**Text for analysis:**
An Opening Position Disclosure must contain details
of the person's interests and short positions in, and rights to
subscribe for, any relevant securities of each of (i) the offeree
company and (ii) any securities exchange offeror(s). An Opening
Position Disclosure by a person to whom Rule 8.3(a) applies must be
made by not later than 3.30 pm (London time) on the 10th
business day following the commencement of the offer period and, if
appropriate, by not later than 3.30 pm (London time) on the
10th business day following the announcement in which
any securities exchange offeror is first identified. Relevant
persons who deal in the relevant securities of the offeree company
or of a securities exchange offeror prior to the deadline for
making an Opening Position Disclosure must instead make a Dealing
Disclosure.
Under Rule 8.3(b) of the Code, any person who is, or
becomes, interested in 1 per cent. or more of any class of relevant
securities of the offeree company or of any securities exchange
offeror must make a Dealing Disclosure if the person deals in any
relevant securities of the offeree company or of any securities
exchange offeror. A Dealing Disclosure must contain details of the
dealing concerned and of the person's interests and short positions
in, and rights to subscribe for, any relevant securities of each of
(i) the offeree company and (ii) any securities exchange
offeror(s), save to the extent that these details have previously
been disclosed under Rule 8. A Dealing Disclosure by a person to
whom Rule 8.3(b) applies must be made by not later than 3.30 pm
(London time) on the business day following the date of the
relevant dealing.
If two or more persons act together pursuant to an
agreement or understanding, whether formal or informal, to acquire
or control an interest in relevant securities of an offeree company
or a securities exchange offeror, they will be deemed to be a
single person for the purpose of Rule 8.3.
Opening Position Disclosures must also be made by the
offeree company and by any offeror and Dealing Disclosures must
also be made by the offeree company, by any offeror and by any
persons acting in concert with any of them (see Rules 8.1, 8.2 and
8.4 of the Code).
Details of the offeree and offeror companies in
respect of whose relevant securities Opening Position Disclosures
and Dealing Disclosures must be made can be found in the Disclosure
Table on the Takeover Panel's website at
www.thetakeoverpanel.org.uk, including details of the number of
relevant securities in issue, when the offer period commenced and
when any offeror was first identified. You should contact the
Panel's Market Surveillance Unit on +44 (0)20 7638 0129 if you are
in any doubt as to whether you are required to make an Opening
Position Disclosure or a Dealing Disclosure.

**Study material:**
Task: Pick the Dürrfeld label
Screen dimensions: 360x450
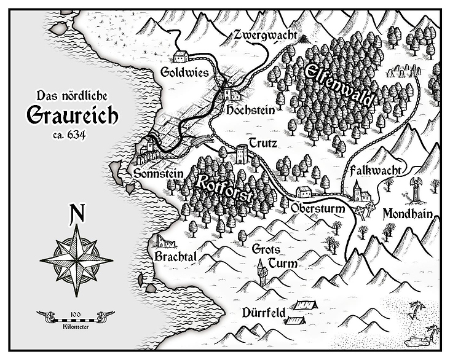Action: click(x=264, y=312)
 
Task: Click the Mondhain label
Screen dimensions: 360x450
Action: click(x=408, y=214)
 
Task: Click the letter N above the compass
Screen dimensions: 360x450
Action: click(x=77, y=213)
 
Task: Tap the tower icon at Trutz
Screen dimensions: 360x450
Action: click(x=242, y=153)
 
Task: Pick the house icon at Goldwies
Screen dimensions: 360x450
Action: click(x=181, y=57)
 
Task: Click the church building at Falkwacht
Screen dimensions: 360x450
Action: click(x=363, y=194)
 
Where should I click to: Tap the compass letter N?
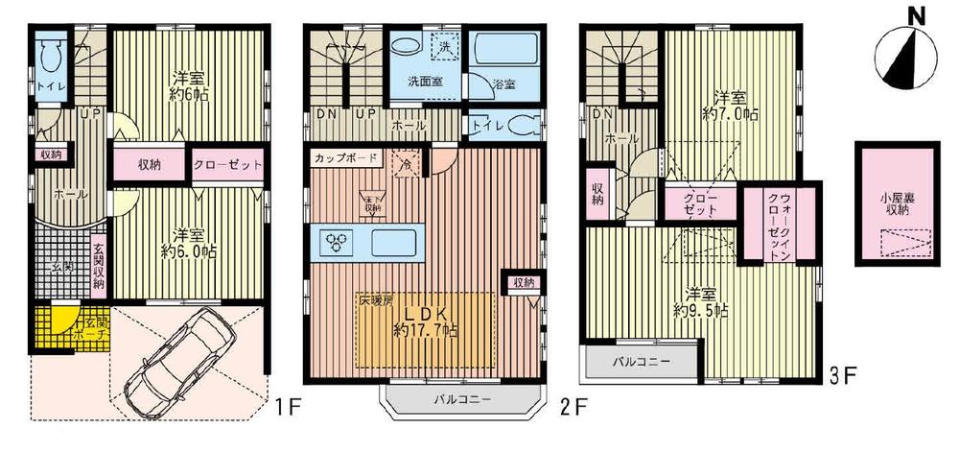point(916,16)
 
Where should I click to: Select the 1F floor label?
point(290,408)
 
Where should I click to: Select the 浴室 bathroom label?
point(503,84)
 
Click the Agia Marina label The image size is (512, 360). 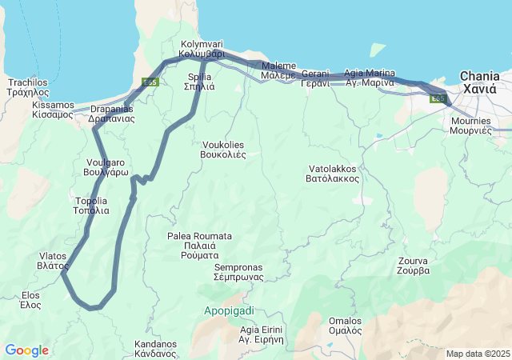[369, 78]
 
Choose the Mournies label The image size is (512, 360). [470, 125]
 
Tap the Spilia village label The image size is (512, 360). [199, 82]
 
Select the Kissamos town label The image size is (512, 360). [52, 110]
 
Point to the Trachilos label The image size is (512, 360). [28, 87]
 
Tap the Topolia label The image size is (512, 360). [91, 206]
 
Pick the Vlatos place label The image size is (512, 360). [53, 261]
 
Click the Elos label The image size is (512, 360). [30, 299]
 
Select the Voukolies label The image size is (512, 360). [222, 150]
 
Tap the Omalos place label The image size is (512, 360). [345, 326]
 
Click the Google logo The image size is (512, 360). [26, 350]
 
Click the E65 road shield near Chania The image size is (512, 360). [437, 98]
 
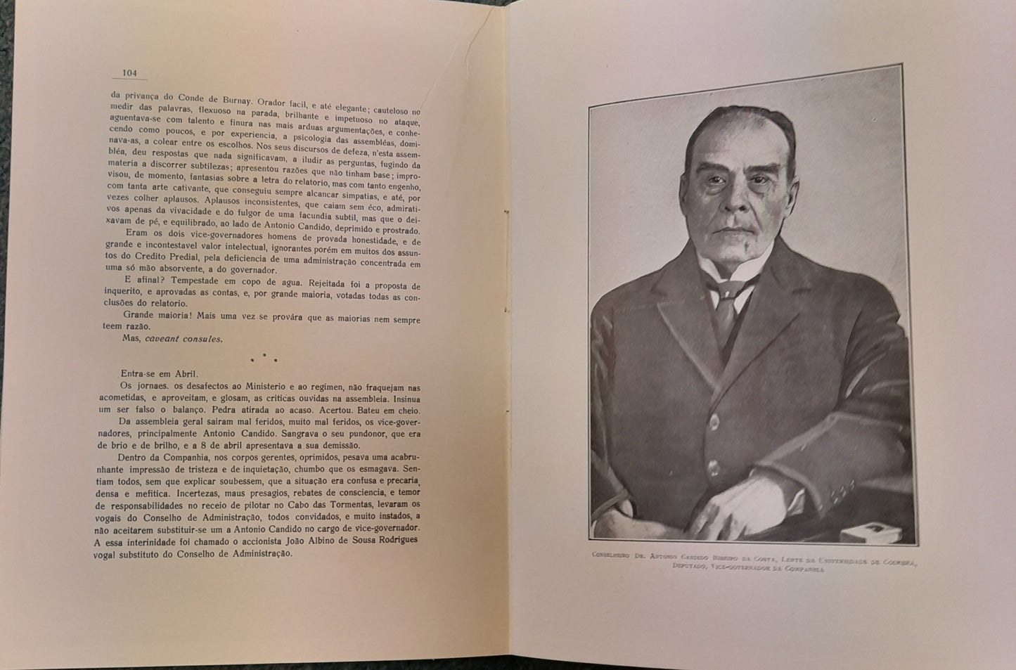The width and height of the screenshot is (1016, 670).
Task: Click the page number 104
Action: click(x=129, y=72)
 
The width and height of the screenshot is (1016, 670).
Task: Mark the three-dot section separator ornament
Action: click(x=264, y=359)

---

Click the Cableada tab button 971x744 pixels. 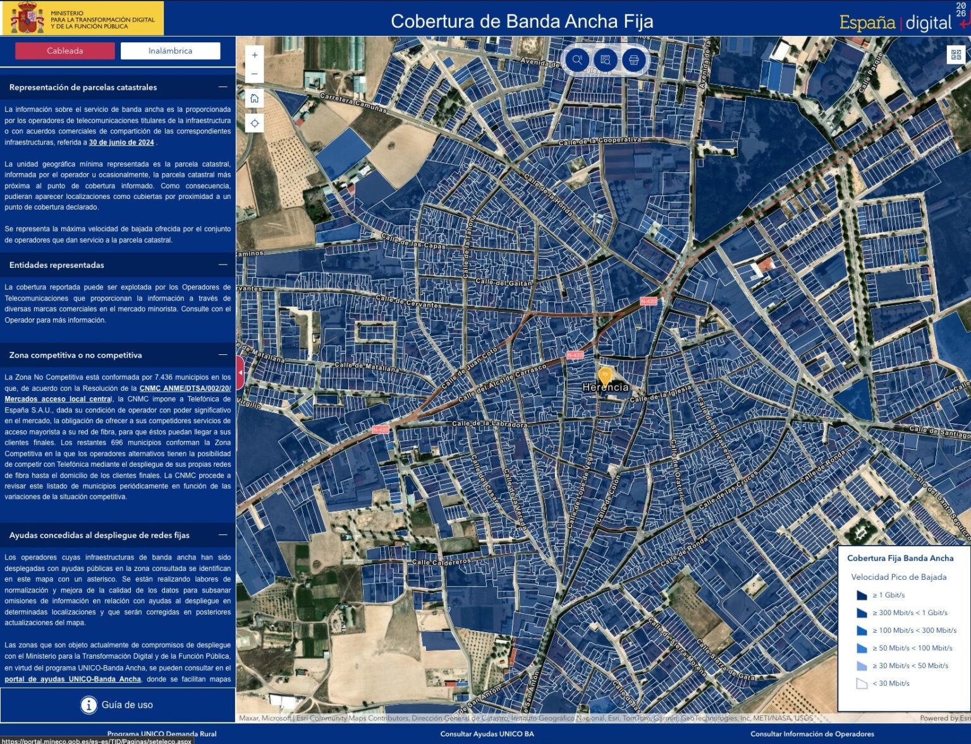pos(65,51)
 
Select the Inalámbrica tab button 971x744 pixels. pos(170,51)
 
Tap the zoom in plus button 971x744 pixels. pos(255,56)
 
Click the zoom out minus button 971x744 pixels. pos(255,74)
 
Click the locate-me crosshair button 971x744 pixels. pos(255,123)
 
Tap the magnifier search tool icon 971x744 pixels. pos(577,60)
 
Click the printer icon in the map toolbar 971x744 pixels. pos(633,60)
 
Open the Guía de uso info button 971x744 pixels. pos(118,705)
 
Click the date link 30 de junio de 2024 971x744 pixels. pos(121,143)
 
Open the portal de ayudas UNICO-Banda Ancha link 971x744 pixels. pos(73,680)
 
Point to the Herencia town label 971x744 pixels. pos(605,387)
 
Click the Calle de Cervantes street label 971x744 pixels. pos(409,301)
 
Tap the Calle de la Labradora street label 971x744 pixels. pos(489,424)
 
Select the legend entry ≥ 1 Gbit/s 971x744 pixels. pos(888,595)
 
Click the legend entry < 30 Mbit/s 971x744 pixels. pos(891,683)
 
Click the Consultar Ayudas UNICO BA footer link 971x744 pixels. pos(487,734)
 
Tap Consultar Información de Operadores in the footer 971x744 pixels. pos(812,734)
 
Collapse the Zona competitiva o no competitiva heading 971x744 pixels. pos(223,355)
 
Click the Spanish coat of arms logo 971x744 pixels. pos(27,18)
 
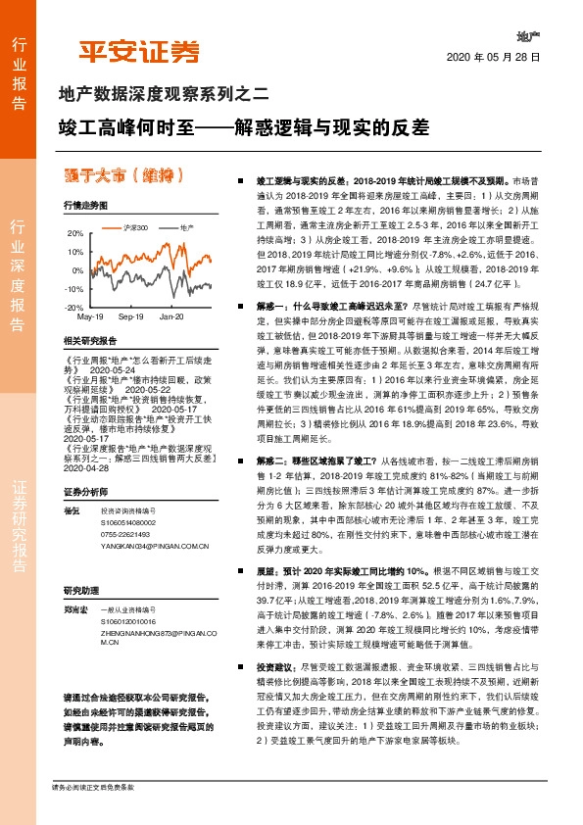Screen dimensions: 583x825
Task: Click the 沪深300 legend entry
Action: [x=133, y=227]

**Your assignment:** From the disclosure notice above, transcribe the passage starting with "Under Rule 8.3(b)" and going on through "relevant dealing.".

**Written solution:**
Under Rule 8.3(b) of the Code, any person who is, or
becomes, interested in 1 per cent. or more of any class of relevant
securities of the offeree company or of any securities exchange
offeror must make a Dealing Disclosure if the person deals in any
relevant securities of the offeree company or of any securities
exchange offeror. A Dealing Disclosure must contain details of the
dealing concerned and of the person's interests and short positions
in, and rights to subscribe for, any relevant securities of each of
(i) the offeree company and (ii) any securities exchange
offeror(s), save to the extent that these details have previously
been disclosed under Rule 8. A Dealing Disclosure by a person to
whom Rule 8.3(b) applies must be made by not later than 3.30 pm
(London time) on the business day following the date of the
relevant dealing.